The Ochlockonee River State Park camping trip was grand. I have a first revision (except for this pesky little bit I need to write set in 1704) done. It's actual fun to go through it all with a whole book perspective - with a wide, unobstructed view. Which segues quite neatly into Mobi Mats.
I don't think I've ever blogged/ranted about my aversion to these boardwalks they're building at State Parks. They get all this money, spend all this time, have good intentions, and then build "accessible" boardwalks with railings so high that I feel like a steer in a slaughter house chute or that I'm in some 1700's jail and should have a tin cup to bang against the wooden slats. I don't think you get to call it "accessible" if I can't use my binoculars, take a photo, or lean my elbows (or at least my chin) on the top, stare into the vista, and ponder the meaning of life.

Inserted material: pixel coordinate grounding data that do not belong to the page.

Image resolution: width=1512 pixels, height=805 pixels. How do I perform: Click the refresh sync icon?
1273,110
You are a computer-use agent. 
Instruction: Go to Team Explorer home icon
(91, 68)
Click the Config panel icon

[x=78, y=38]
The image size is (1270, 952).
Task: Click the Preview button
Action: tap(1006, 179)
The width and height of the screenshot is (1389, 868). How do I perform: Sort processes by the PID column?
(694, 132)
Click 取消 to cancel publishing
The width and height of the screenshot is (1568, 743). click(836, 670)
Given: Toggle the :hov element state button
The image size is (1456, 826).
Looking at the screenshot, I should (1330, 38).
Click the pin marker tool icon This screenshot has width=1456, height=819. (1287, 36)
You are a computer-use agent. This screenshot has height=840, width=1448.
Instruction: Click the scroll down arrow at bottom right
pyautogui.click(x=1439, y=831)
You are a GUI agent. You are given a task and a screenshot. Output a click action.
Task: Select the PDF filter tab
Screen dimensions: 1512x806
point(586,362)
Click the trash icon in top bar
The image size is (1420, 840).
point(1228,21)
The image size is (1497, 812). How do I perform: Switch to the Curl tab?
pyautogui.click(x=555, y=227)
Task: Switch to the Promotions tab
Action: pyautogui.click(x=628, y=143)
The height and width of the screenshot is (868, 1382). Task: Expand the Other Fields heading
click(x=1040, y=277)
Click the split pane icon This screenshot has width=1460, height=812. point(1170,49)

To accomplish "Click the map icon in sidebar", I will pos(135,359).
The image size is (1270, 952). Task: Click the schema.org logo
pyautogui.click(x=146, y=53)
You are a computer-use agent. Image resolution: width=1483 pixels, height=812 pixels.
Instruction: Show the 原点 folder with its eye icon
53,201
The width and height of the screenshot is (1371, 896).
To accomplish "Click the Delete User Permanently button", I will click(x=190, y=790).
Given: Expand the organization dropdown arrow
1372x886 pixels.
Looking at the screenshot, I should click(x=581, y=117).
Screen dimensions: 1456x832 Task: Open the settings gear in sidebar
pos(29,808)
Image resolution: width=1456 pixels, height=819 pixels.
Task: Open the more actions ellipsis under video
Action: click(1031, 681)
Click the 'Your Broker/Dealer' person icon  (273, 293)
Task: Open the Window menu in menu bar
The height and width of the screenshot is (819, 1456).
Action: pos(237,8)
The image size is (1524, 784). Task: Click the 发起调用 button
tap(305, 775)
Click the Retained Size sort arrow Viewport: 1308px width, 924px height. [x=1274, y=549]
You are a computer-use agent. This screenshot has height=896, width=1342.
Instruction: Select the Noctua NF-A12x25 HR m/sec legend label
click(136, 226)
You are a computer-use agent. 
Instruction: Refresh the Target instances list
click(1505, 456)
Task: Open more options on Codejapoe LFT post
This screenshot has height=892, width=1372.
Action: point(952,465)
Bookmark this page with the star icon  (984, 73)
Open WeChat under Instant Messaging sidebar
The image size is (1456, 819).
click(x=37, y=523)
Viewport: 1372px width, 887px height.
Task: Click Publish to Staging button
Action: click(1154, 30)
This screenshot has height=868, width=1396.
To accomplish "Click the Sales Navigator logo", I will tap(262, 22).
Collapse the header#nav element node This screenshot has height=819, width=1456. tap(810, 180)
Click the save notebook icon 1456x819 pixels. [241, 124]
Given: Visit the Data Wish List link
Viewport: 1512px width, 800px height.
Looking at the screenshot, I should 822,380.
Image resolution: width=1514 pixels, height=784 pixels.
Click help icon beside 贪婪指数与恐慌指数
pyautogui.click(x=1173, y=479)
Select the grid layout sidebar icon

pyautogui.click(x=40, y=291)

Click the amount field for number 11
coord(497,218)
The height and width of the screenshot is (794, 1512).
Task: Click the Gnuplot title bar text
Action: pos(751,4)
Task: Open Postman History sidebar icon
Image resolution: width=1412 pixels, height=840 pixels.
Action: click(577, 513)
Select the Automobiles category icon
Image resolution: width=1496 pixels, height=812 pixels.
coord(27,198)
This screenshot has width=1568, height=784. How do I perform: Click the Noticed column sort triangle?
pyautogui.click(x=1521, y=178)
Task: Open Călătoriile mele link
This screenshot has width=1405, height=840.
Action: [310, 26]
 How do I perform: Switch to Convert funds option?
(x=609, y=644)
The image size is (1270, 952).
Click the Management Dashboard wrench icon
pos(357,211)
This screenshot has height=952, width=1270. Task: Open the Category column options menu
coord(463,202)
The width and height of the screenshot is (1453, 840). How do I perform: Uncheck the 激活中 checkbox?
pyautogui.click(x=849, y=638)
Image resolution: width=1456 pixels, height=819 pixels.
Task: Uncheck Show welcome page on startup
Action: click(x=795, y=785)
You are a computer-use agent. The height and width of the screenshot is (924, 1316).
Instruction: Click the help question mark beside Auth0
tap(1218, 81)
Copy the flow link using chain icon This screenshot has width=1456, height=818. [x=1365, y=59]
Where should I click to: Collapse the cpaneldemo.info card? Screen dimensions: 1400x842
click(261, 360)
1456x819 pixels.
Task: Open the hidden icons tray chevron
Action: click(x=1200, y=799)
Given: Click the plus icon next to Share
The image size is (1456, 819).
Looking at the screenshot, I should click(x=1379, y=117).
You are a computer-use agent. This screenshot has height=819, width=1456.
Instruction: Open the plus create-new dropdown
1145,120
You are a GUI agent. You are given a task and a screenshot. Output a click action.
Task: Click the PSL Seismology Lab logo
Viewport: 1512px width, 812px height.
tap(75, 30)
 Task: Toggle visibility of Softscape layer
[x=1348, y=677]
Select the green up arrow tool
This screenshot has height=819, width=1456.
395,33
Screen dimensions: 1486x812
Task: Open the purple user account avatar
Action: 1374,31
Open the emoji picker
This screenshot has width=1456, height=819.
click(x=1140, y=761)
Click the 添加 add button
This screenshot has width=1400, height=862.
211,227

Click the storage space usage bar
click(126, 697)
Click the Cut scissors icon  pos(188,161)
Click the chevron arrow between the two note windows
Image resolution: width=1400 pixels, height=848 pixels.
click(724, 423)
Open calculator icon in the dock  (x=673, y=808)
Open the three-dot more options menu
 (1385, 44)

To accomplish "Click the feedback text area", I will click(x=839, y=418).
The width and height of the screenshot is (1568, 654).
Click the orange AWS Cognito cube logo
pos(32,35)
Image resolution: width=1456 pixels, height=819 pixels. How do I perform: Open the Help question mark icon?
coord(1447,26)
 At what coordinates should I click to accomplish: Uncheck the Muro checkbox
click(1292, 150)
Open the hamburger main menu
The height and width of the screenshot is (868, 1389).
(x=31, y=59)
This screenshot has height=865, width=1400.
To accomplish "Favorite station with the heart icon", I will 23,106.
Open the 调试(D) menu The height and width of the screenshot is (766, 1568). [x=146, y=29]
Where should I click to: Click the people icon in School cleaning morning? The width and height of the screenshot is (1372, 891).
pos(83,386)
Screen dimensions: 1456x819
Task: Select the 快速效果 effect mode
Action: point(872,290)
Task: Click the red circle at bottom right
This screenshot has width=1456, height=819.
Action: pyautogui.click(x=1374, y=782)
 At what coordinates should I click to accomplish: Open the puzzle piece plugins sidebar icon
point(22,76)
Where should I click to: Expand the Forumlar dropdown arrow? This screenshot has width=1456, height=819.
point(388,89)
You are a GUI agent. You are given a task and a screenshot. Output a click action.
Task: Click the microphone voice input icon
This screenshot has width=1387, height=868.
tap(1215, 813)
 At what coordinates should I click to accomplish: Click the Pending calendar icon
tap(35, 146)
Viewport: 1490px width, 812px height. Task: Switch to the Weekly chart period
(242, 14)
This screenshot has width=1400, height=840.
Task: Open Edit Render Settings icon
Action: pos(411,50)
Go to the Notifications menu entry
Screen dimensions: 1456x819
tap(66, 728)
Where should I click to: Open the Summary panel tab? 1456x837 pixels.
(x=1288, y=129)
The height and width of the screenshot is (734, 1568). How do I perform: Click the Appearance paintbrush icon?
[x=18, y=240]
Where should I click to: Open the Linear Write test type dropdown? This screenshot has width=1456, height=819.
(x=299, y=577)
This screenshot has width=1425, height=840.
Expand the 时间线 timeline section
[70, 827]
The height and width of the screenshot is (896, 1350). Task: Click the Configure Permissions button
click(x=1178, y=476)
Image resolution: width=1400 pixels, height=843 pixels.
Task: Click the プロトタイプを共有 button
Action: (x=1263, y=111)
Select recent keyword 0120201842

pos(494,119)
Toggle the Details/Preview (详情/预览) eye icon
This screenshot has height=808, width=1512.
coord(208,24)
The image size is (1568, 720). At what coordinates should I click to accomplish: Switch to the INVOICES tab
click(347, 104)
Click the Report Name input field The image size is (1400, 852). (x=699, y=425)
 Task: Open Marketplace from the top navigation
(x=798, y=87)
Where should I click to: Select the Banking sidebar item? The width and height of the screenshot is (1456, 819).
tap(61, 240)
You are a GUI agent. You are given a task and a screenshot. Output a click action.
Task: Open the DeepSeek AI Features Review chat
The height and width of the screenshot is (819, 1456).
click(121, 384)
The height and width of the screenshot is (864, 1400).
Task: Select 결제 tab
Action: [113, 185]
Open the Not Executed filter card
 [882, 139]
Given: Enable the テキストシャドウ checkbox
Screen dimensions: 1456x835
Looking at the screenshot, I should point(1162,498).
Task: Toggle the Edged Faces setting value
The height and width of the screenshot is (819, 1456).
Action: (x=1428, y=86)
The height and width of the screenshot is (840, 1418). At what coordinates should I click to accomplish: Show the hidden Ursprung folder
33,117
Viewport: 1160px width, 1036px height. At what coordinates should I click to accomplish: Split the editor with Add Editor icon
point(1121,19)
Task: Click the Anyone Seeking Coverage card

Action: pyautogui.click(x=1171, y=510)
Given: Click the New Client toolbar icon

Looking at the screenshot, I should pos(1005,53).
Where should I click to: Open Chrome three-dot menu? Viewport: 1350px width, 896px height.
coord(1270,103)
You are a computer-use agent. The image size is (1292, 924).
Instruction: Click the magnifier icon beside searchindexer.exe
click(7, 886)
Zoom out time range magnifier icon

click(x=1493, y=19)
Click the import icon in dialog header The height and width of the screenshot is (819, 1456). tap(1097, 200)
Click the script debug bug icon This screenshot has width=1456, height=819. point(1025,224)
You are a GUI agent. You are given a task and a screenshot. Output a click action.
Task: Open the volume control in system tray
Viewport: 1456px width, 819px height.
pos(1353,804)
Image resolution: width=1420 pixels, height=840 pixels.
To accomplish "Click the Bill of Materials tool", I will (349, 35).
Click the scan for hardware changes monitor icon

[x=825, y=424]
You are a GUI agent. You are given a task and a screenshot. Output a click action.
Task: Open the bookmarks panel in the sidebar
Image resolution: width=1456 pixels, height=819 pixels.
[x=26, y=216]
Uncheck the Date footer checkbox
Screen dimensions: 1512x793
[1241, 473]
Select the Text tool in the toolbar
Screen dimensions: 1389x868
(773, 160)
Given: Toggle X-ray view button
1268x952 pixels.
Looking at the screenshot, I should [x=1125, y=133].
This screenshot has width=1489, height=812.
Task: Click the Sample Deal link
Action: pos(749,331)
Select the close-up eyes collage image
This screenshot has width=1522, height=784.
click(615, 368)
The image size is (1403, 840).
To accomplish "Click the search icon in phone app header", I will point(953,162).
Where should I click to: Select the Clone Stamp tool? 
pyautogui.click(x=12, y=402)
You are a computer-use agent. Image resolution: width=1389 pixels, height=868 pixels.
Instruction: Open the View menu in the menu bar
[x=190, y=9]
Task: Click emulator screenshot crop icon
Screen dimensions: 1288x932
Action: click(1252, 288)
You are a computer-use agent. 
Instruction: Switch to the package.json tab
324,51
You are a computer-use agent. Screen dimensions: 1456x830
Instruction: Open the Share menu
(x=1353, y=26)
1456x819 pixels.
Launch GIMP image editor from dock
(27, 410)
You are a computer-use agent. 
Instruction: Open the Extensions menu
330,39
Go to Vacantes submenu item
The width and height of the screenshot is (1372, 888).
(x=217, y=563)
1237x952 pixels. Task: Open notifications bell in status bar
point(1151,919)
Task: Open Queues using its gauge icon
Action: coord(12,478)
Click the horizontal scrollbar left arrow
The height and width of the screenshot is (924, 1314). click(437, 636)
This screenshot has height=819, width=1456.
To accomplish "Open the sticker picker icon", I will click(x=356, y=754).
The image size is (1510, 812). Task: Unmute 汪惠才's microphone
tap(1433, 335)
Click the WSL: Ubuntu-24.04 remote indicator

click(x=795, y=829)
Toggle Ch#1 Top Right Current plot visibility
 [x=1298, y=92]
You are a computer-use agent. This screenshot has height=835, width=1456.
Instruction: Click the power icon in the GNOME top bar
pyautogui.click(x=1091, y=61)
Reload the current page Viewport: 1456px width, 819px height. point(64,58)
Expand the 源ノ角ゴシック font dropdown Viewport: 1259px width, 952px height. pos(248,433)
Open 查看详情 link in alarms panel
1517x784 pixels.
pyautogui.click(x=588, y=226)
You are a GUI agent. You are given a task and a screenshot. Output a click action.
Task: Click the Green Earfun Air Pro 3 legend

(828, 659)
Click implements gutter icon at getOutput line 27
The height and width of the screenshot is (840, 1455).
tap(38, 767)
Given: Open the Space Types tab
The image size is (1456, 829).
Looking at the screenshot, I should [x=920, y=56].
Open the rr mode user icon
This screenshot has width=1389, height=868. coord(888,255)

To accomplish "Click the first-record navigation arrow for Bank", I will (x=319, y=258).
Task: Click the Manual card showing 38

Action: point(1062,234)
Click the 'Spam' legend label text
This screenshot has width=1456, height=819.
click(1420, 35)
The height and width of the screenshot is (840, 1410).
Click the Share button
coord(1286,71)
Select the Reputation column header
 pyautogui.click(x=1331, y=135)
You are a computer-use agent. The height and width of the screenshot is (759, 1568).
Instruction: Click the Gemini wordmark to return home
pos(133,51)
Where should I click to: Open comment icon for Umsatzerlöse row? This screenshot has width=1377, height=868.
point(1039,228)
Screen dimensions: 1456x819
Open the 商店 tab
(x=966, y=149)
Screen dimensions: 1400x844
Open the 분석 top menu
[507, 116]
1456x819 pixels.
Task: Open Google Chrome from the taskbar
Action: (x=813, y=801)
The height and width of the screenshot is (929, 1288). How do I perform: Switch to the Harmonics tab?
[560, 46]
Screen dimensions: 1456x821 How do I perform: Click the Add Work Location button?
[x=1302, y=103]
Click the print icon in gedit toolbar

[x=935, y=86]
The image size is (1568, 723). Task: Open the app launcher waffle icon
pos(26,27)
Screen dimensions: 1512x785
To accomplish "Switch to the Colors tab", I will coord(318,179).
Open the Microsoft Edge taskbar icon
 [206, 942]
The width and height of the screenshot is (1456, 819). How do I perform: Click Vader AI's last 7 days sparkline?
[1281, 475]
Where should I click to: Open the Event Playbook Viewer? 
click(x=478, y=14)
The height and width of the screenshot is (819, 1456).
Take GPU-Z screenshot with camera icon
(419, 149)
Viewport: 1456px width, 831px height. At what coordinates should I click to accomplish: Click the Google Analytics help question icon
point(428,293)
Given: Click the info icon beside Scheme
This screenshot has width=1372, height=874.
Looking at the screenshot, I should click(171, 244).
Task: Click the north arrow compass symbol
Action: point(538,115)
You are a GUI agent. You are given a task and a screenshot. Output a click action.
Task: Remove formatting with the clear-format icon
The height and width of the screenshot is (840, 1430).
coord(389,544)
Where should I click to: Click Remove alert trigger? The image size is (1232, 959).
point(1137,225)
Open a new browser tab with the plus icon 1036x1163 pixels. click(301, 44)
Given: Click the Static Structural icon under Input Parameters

Well, at Bald Point State Park, in addition to the mean jokes of boardwalks that other parks have, they have Mobi Mats. I found it stretched out over the sand. No one was around. I thought "what the heck, my phone has bars, and took off. I ended up at this lagoon. I pondered the meaning of life.
Here at home, online again, I looked up the Mobi Mat website. This technology is brought to us by Deschamps the "world leader in tactical mobility since 1860." Check out the promotional photos of tanks rolling over sand, helicopters landing in sand, troops disembarking in sand. Yikes. The park volunteer said that one strip of Mobi Mat cost $27,000.